The prints as soon as dry can be used for drawing on. On the grain papers the outline may be drawn with the pen and be shaded with chalk, or it may be drawn with chalk only. With unprepared papers it is advisable to coat them with a thin solution of boiled starch, as then the transfer to zinc or stone is most exact. The drawing may also be left a long time without spoiling. The coating is performed with a pad dipped into the liquid, which consists of one part of fine bookbinder’s starch and four or five parts of water, and passed several times over the print.
The drawings ought only to be done with greasy lithographic tusch or chalk or autographic ink, which consists principally of greasy materials and lampblack. For pen drawings hard pens should be used, and care must be taken to make thick strokes. Only a little tusch or ink ought to be taken into the pen, so that it does not run out, and thus clean, sharp lines be obtained. If this be observed very close shadings and cross lines can be produced clean and neat.
When the drawing is finished and the tusch or ink has become dry the same should be laid between damp blotting-paper, and meanwhile a clean ground, and dry pumiced stone worked in the press and the pressure correctly adjusted. As soon as the drawing has become moderately damp right through, and the paper feels soft without being wet, it should be laid with the image downwards on the stone and transferred to the same with strong pressure. After repeated working the paper will adhere firmly to the stone. In order to loosen it the stone should be covered with hot water of about 80° C., when the film will dissolve and the paper become quite free. Any exertion of force must in this {87} operation be quite avoided, and the paper must not be pulled off with violence. All, even the finest lines, will have been transferred to the stone. The stone is now gummed, if possible allowed to stand for some hours, and then etched with a gum etching solution of two degrees’ acid strength, or later etched in relief, and is ready for printing. If the transfer is made to zinc, for printing from this the plate is treated as suggested on p. [6.] If, however, a relief etching for the typographic press is to be prepared of the subject, the transfer is made on to a smooth polished zinc plate.
3. LITHOGRAVURE.
With this particular process an intaglio printing stone or intaglio printing plate is prepared by chemico-physical means.
This process was discovered and brought to great perfection by Chas. Eckstein, the general director of the Typographical Bureau at the Hague, and offers especially many advantages for the reproduction of maps.

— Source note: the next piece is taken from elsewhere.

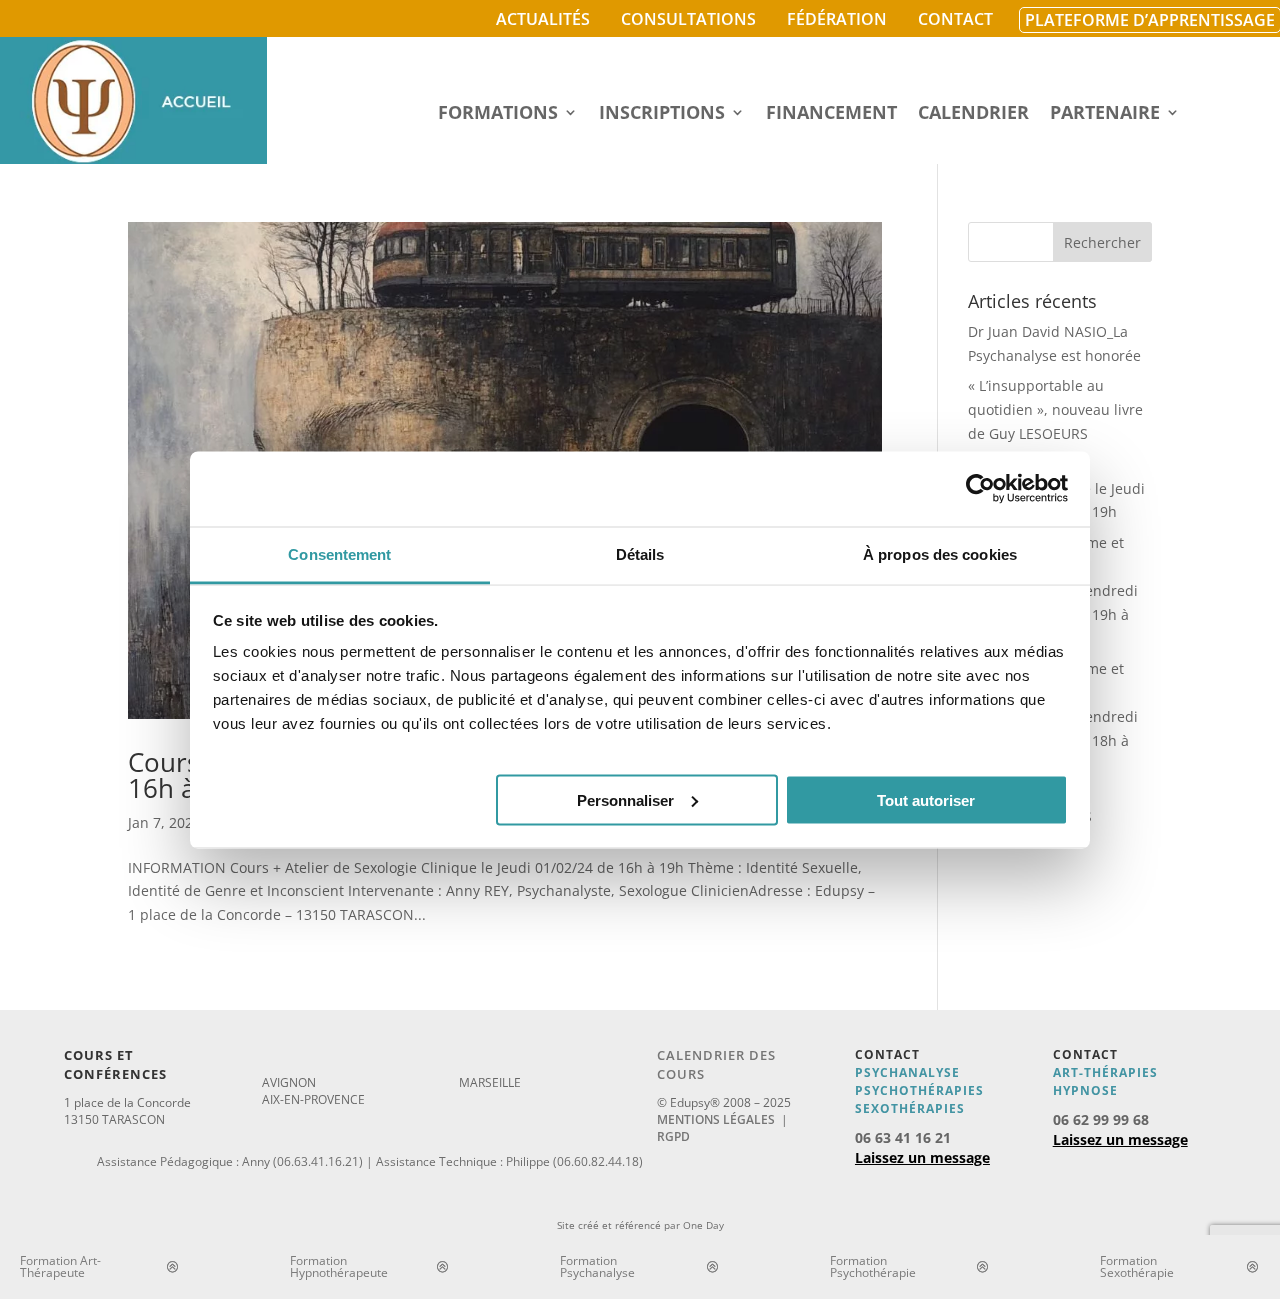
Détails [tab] (640, 553)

A map engraved, drawn, or transferred on stone, or written in on copper, in originally one colour, can by this process in a comparatively easy way be converted into a many-coloured print; this process can also be used very advantageously for changing the names for the places—rivers, mountains, etc. In the first place intaglio original printing plates in all the colours can be prepared which can then be printed for further reproduction; in the second case it is necessary to re-engrave the network, hydrography, etc.
When it is desired to convert a monochrome image into a multi-coloured map, as many stones as there are colours to be used must be first ground and polished with oxalic acid till they have a high polish.
In the meantime an asphalt or other light-sensitive solution should be prepared, with which the stone is coated in the dark very evenly, and somewhat more than is done for a photo-lithographic print.